==== Material to process ====
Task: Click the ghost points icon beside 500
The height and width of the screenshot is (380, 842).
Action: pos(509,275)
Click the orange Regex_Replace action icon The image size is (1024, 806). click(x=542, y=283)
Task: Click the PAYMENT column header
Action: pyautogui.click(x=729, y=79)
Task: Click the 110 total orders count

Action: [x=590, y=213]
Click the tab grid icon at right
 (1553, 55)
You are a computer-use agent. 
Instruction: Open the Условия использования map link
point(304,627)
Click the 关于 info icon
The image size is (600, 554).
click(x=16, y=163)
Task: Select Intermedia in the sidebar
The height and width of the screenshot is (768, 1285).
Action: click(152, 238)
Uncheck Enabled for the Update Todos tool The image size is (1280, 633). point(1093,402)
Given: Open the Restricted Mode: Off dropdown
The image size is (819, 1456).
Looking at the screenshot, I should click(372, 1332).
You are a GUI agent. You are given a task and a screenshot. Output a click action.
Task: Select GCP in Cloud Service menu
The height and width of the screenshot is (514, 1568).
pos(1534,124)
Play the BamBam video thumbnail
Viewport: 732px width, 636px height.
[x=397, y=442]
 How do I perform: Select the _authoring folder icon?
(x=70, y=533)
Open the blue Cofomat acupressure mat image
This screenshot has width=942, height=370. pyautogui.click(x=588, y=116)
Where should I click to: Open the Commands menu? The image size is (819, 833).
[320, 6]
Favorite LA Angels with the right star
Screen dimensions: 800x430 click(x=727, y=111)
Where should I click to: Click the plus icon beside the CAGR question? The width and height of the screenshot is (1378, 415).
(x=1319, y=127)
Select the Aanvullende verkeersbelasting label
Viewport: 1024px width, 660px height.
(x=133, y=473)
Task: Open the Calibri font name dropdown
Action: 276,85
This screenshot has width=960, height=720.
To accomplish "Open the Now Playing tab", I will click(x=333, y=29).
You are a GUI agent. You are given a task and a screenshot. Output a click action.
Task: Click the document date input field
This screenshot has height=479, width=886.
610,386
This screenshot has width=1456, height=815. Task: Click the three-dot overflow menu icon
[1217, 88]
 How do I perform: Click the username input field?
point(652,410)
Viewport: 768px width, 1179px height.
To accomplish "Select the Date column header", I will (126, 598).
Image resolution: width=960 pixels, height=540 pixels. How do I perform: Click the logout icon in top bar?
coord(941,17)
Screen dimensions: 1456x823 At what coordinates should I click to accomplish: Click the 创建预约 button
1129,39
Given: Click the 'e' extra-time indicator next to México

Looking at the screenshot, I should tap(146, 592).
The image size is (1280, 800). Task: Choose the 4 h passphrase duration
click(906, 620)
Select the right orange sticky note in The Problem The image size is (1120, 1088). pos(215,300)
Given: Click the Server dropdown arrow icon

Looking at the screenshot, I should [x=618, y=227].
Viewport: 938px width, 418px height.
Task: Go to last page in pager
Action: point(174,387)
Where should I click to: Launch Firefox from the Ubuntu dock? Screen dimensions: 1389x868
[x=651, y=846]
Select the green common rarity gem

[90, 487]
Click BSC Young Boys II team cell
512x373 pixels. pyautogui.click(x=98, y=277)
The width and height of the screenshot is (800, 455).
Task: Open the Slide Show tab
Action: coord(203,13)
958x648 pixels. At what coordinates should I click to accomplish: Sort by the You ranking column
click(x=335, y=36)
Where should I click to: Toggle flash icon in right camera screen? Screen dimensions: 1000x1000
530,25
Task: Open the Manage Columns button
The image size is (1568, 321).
====
Task to carry out: All of the entries above, written out exactly, make up the reply.

Expected answer:
Task: Click the ghost points icon beside 500
The height and width of the screenshot is (380, 842).
Action: pos(509,275)
Click the orange Regex_Replace action icon The image size is (1024, 806). click(x=542, y=283)
Task: Click the PAYMENT column header
Action: pyautogui.click(x=729, y=79)
Task: Click the 110 total orders count

Action: [x=590, y=213]
Click the tab grid icon at right
 (1553, 55)
You are a computer-use agent. 
Instruction: Open the Условия использования map link
point(304,627)
Click the 关于 info icon
The image size is (600, 554).
click(x=16, y=163)
Task: Select Intermedia in the sidebar
The height and width of the screenshot is (768, 1285).
Action: click(152, 238)
Uncheck Enabled for the Update Todos tool The image size is (1280, 633). point(1093,402)
Given: Open the Restricted Mode: Off dropdown
The image size is (819, 1456).
Looking at the screenshot, I should click(372, 1332).
You are a GUI agent. You are given a task and a screenshot. Output a click action.
Task: Select GCP in Cloud Service menu
The height and width of the screenshot is (514, 1568).
pos(1534,124)
Play the BamBam video thumbnail
Viewport: 732px width, 636px height.
[x=397, y=442]
 How do I perform: Select the _authoring folder icon?
(x=70, y=533)
Open the blue Cofomat acupressure mat image
This screenshot has width=942, height=370. pyautogui.click(x=588, y=116)
Where should I click to: Open the Commands menu? The image size is (819, 833).
[320, 6]
Favorite LA Angels with the right star
Screen dimensions: 800x430 click(x=727, y=111)
Where should I click to: Click the plus icon beside the CAGR question? The width and height of the screenshot is (1378, 415).
(x=1319, y=127)
Select the Aanvullende verkeersbelasting label
Viewport: 1024px width, 660px height.
(x=133, y=473)
Task: Open the Calibri font name dropdown
Action: 276,85
This screenshot has width=960, height=720.
To accomplish "Open the Now Playing tab", I will click(x=333, y=29).
You are a GUI agent. You are given a task and a screenshot. Output a click action.
Task: Click the document date input field
This screenshot has height=479, width=886.
610,386
This screenshot has width=1456, height=815. Task: Click the three-dot overflow menu icon
[1217, 88]
 How do I perform: Click the username input field?
point(652,410)
Viewport: 768px width, 1179px height.
To accomplish "Select the Date column header", I will (126, 598).
Image resolution: width=960 pixels, height=540 pixels. How do I perform: Click the logout icon in top bar?
coord(941,17)
Screen dimensions: 1456x823 At what coordinates should I click to accomplish: Click the 创建预约 button
1129,39
Given: Click the 'e' extra-time indicator next to México

Looking at the screenshot, I should tap(146, 592).
The image size is (1280, 800). Task: Choose the 4 h passphrase duration
click(906, 620)
Select the right orange sticky note in The Problem The image size is (1120, 1088). pos(215,300)
Given: Click the Server dropdown arrow icon

Looking at the screenshot, I should [x=618, y=227].
Viewport: 938px width, 418px height.
Task: Go to last page in pager
Action: point(174,387)
Where should I click to: Launch Firefox from the Ubuntu dock? Screen dimensions: 1389x868
[x=651, y=846]
Select the green common rarity gem

[90, 487]
Click BSC Young Boys II team cell
512x373 pixels. pyautogui.click(x=98, y=277)
The width and height of the screenshot is (800, 455).
Task: Open the Slide Show tab
Action: coord(203,13)
958x648 pixels. At what coordinates should I click to accomplish: Sort by the You ranking column
click(x=335, y=36)
Where should I click to: Toggle flash icon in right camera screen? Screen dimensions: 1000x1000
530,25
Task: Open the Manage Columns button
The image size is (1568, 321).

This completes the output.